Synda jelas segera memalingkan wajahnya. Harus diselamatkan harga diri. Pilihan yang paling baik untuk diperlihatkannya yakni gelengan. Tak mungkin mengakui, terlebih ia sedang dipamerkan seringaian puas.

Lalu, perhatian dengan terpaksa dipusatkan lagi pada sang mantan kekasih. Kekagetan pun mendadak melandanya karena jarak mereka yang semakin dekat saja. Otomatis, kedua kaki dilangkahkan menjauh. Namun, Alexander justru juga segera beraksi. Diraih salah satu bahunya. Pergerakan pun jadi terbatas. Tak bisa berjalan ke belakang.

"Kenapa kau tidak menjawab, Synda? Aku sudah mengajukan beberapa pertanyaan. Kau pasti mendengar semuanya. Tapi, kau tidak membalas satu pun. Ada apa?"

Synda menggeleng cepat. "Aku malas saja menjawab. Kenapa? Apa aku tidak boleh melakukannya? Aku juga punya hak!"

"Haha. Baiklah, Sayang. Kau benar. Aku bisa mengerti. Tidak masalah jika kau tidak mau menjawab. Tapi, kau harus ikut denganku sekarang. Aku sudah minta izin ke Barret."

Synda membeliak. "Apa yang kau maksud? Aku harus apa? Ikut denganmu? Ke mana?"

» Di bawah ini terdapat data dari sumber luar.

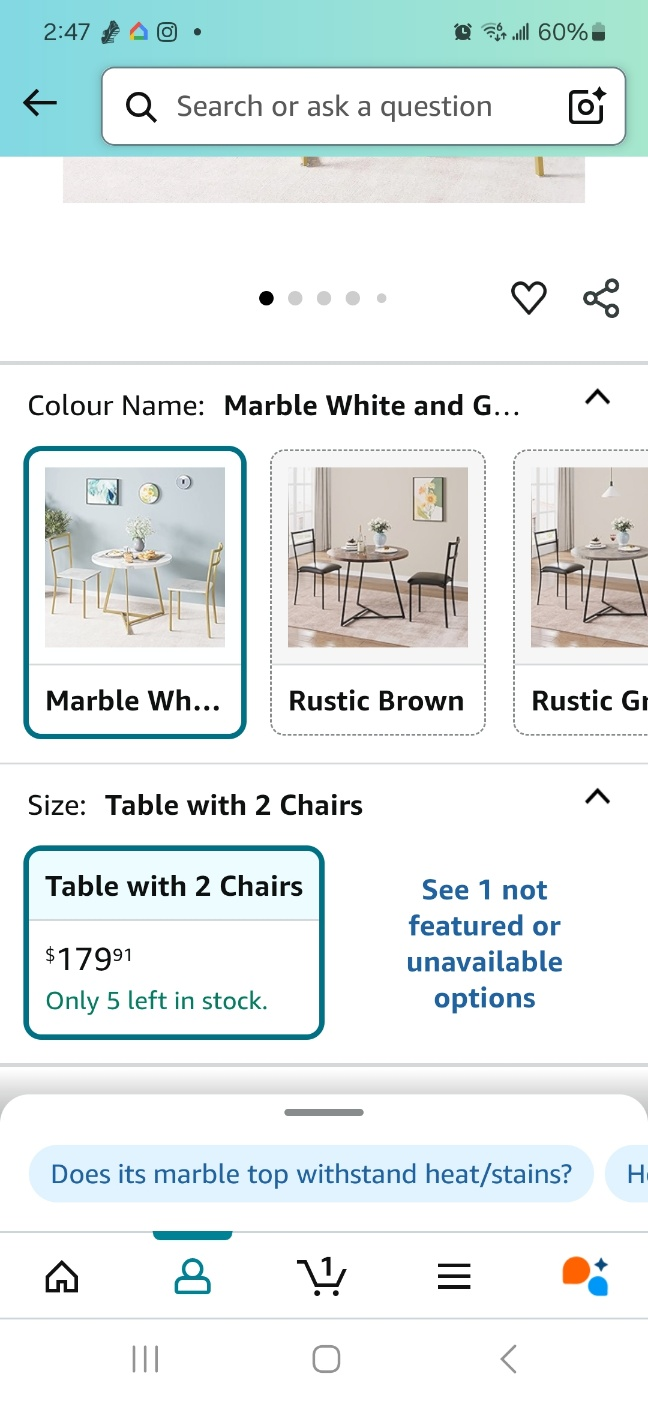
Task: Ask if marble top withstands heat/stains
Action: 311,1173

"Apartemenku. Menurutmu ke mana lagi?"

Synda kembali menggeleng. "Untuk apa aku pergi ke sana?" tanyanya dengan curiga.

"Yang jelas kita tidak akan tidur bersama sekarang. Mungkin lain kali bisa terjadi."

Jawaban singkat yang membuat Synda tidak senang. Kemudian, ia menggeleng kembali. Lebih mantap. Tentu menolak. "Aku tidak mau. Aku tidak akan pergi. Kau tidak bis--"

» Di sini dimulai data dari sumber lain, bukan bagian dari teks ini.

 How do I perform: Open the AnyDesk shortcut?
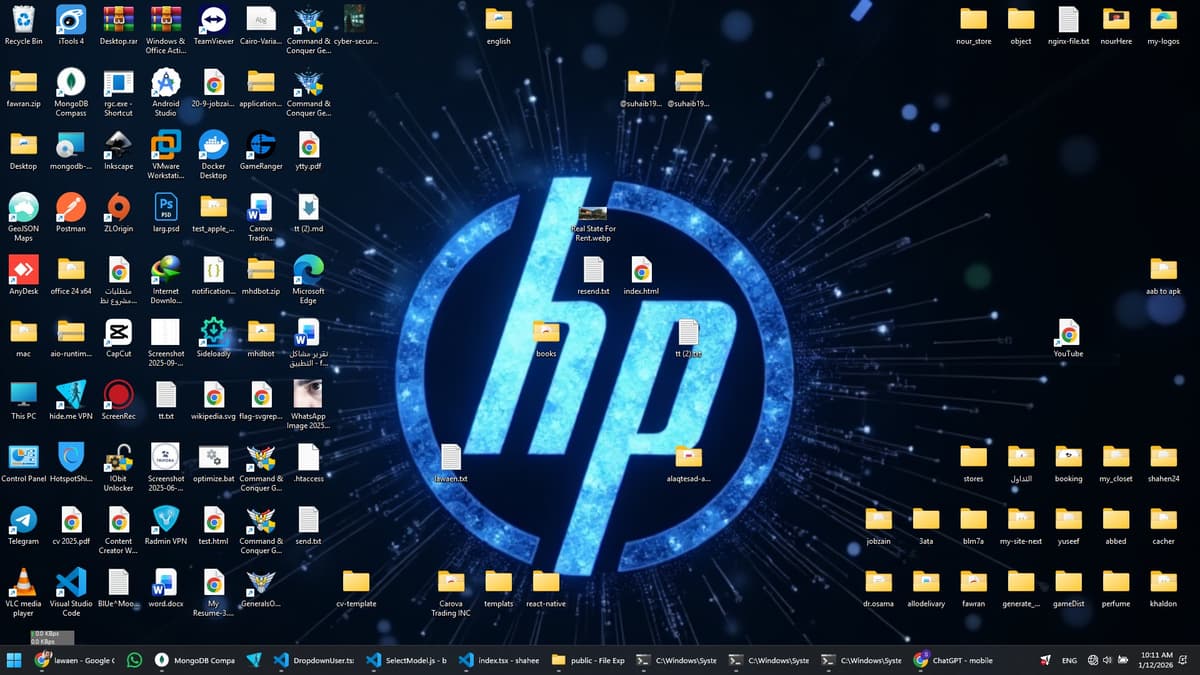tap(23, 270)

Tak dapat dilanjutkan ucapan karena sang mantan kekasih sudah menggendongnya. Begitu kilat. Namun demikian, segera saja ditunjukkan perlawanan. Kedua tangan dan kakinya digerak-gerakan secara sembarang.

"Aku tidak mau ikut! Turunkan aku! Sudah aku bilang pada Barret, aku tidak akan ambil yang harus melibatkan aku denganmu!"

Tepat setelah diselesaikan kalimatnya, sang mantan kekasih pun sudah mendirikannya lagi di lantai. Namun, kedua tangan pria itu beralih ke pinggangnya, merengkuh kuat. Ia jelas tak terima, mencoba melepas secepat mungkin. Tetapi, tenaganya masih kalah.

"Kau yakin akan menolak? Bagaimana jika aku memegang rahasiamu? Aku akan beri tahu Barret dan Mr. Sydney. Mereka pasti akan terkejut. Tidak menyangka kau sudah melanggar aturan yang dibuat Mr. Sydney."

Synda membeku. Tak bereaksi apa pun atas ucapan mantan kekasihnya. Tahu apa yang sedang dibahas pria itu. Ia bahkan diam saja saat Alexander mengangkat tubuhnya lagi. Menggendong menuju ke pintu utama. Tidak bisa menunjukkan penolakan seperti tadi.

"Aku akan berpikir ulang membocorkan. Bagaimana pun juga aku berperan penting dalam pelanggaran yang kau lakukan."